Diversos equipos de atletismo ocupaban buena parte de la sala de estar: botas y esquís para la nieve, un par de remos de madera encerada, varias raquetas de tenis, zapatillas de carreras, una mochila de montañero, una pelota de fútbol americano, otra de baloncesto, un arco y una caja de flechas. El manto de la chimenea, hecho con ladrillos, contenía una docena de trofeos deportivos.

– Es usted un chico muy activo, Tim.

– ¿Qué infiernos quiere usted? – los ojos amarillo-marrones se movían dentro de sus órbitas, como bolas de un juego del millón.

– ¿Dónde está la niña… Melody Quinn?

– No sé de qué me está hablando. Aparte eso.

– Sabe muy bien dónde está. Usted y sus compañeros asesinos la secuestraron hace tres días, porque ella es testigo de sus trabajos sucios. ¿También la han matado?

– Yo no soy ningún asesino. Y no conozco a ninguna niña llamada Quinn. Está usted loco.

– ¿No es usted un asesino? Quizá Jeffry Saxon no estaría de acuerdo con eso.

Su boca se abrió mucho, luego se cerró de golpe.

– Dejó usted una pista clara, Tim. Fue muy arrogante por su parte el pensar que nadie iba a seguirla.

– ¿Pero quién diablos es usted?

– Soy quien le dije que era. Hay una pregunta mejor: ¿quién es usted? ¿Un niño rico que no parece poder mantenerse alejado de los problemas? ¿Un tipo al que le gusta partir ramitas ante los jorobados, para hacer que les salten las lágrimas? ¿O simplemente un actor aficionado cuyo mejor papel es una representación de Jack el Destripador?

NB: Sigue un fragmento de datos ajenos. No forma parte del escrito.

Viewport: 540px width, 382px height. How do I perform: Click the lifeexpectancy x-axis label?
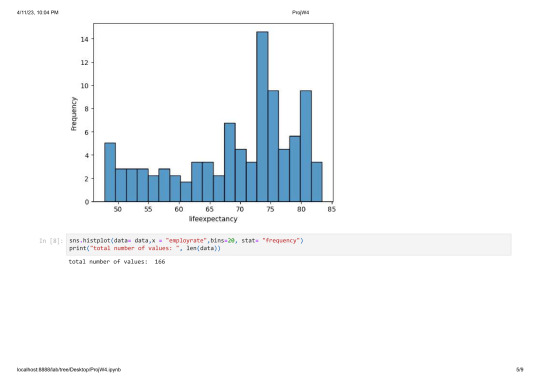pyautogui.click(x=213, y=219)
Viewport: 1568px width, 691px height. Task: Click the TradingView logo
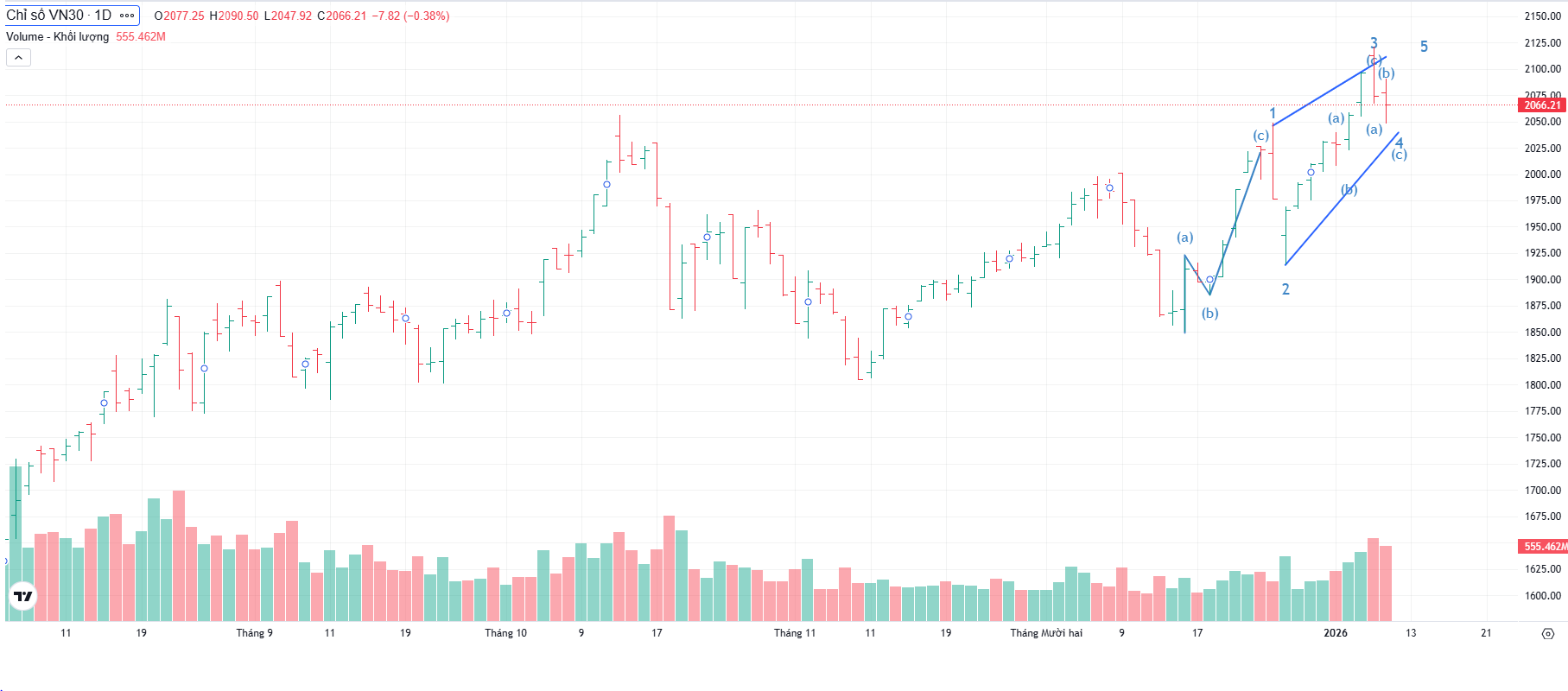click(x=23, y=596)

– ¡No trate de colgarme eso a mí! -apretó las manos en puños.

– Las manos arriba -agité la pistola.

Me obedeció lentamente, estirando sus gruesos y morenos brazos y alzándolos por encima de su cabeza. Eso atrajo mi atención hacia arriba, apartándola de sus pies. Y dándole la posibilidad de hacer su intentona.

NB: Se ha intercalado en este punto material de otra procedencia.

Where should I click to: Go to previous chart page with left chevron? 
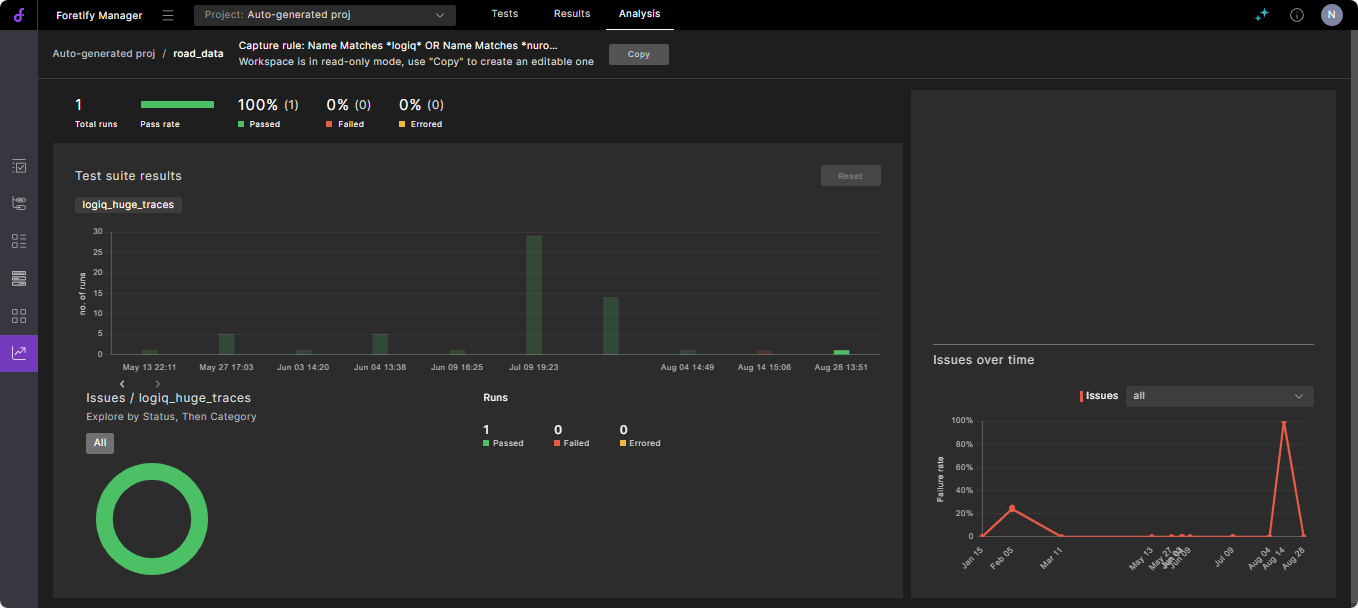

La patada me llegó como un bumerang, dándome en la parte inferior de la muñeca y adormeciéndome los dedos. El revólver voló de mi mano y aterrizó en la moqueta con un golpe sordo. Ambos saltamos a por él y acabamos en un lío en el suelo, dando puñetazos, patadas, arañazos. Yo no sentía el dolor y hervía de ira. Deseaba acabar con él.

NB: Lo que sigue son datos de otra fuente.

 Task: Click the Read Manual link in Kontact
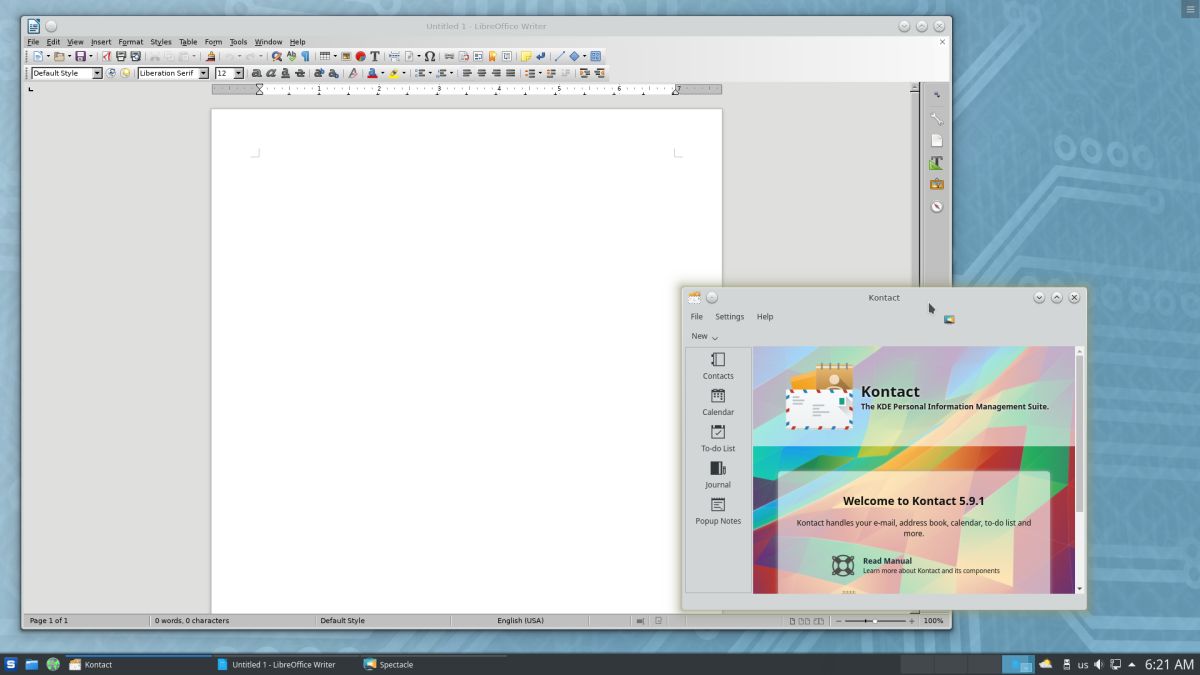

Pero él era un hombre de acero. Era como pelear con un motor fuera de borda. Traté de hallar un asidero en su abdomen, pero no hallé ni un centímetro de carne suelta. Le di un codazo en las costillas. Eso le echó hacia atrás, pero rebotó como sobre muelles y me lanzó un puñetazo en la mandíbula, que me dejó desequilibrado durante el suficiente tiempo como para que él pudiera echarme una llave al cuello, tras lo que me mantuvo hábilmente sujeto, de modo que mis brazos resultaban inútiles.